═════ MATERIAL SHOWN

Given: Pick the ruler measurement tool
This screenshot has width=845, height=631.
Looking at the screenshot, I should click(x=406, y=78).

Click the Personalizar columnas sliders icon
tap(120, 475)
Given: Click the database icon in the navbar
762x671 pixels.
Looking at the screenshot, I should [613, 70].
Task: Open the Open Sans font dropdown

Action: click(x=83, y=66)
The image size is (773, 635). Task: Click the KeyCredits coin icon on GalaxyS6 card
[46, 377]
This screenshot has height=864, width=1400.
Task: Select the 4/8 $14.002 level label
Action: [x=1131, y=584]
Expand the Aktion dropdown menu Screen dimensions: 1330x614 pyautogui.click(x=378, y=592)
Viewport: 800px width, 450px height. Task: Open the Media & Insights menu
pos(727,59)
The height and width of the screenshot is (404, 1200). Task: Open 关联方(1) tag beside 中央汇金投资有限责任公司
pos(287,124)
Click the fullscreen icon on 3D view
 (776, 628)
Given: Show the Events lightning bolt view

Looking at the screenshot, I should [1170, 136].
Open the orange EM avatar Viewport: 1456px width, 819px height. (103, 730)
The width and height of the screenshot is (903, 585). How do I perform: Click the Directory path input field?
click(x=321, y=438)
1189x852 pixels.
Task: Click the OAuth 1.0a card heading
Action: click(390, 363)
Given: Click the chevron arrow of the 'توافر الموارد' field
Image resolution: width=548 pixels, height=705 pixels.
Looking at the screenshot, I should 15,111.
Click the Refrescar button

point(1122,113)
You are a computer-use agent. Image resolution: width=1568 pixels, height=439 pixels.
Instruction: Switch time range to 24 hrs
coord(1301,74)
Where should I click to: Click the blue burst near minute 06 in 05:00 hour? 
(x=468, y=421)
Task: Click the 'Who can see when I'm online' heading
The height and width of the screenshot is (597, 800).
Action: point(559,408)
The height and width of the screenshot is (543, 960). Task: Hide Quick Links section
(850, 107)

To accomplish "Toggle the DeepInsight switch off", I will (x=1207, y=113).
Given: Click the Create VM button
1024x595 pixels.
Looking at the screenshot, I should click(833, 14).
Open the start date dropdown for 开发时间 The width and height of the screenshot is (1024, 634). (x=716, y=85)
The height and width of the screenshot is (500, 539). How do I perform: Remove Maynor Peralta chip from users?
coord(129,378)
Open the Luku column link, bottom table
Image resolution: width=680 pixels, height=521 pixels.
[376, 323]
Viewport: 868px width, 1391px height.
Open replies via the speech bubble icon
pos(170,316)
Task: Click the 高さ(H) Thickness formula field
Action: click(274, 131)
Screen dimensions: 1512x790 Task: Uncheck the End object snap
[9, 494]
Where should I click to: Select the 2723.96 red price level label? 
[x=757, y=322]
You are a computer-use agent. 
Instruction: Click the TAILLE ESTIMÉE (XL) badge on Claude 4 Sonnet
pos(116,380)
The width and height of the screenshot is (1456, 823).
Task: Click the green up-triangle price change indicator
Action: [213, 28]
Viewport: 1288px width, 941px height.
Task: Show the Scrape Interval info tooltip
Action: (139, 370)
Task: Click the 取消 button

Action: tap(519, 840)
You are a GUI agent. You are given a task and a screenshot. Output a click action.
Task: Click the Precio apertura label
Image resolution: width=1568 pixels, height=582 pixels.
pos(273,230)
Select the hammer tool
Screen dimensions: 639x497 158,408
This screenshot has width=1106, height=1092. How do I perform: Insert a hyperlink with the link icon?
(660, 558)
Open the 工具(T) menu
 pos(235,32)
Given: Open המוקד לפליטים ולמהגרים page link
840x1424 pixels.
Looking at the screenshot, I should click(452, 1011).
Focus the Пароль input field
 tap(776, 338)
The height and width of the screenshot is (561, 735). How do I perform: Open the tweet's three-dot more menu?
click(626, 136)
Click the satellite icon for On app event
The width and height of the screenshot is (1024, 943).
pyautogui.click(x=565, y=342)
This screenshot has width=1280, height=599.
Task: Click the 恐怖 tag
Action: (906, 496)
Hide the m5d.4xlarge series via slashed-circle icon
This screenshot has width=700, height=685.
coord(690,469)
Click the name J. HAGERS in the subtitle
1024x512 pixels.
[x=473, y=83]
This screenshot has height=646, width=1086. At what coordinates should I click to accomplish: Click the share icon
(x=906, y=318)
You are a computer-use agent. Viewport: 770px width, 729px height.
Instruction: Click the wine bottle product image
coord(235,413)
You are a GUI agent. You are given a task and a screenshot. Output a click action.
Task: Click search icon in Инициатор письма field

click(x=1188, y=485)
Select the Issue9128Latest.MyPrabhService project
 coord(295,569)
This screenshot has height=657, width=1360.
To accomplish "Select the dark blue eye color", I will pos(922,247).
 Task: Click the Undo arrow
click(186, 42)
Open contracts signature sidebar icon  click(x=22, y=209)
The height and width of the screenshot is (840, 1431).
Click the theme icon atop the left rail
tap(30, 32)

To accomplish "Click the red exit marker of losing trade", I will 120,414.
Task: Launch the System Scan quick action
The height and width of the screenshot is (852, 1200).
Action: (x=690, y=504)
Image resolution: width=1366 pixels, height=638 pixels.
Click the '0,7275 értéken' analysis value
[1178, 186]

══════════

• _WORK TASK_: Whenever a line of the data above includes the word "will", copy that line.

• _RESPONSE AREA_:
To accomplish "Toggle the DeepInsight switch off", I will (x=1207, y=113).
To accomplish "Select the dark blue eye color", I will pos(922,247).
To accomplish "Click the red exit marker of losing trade", I will 120,414.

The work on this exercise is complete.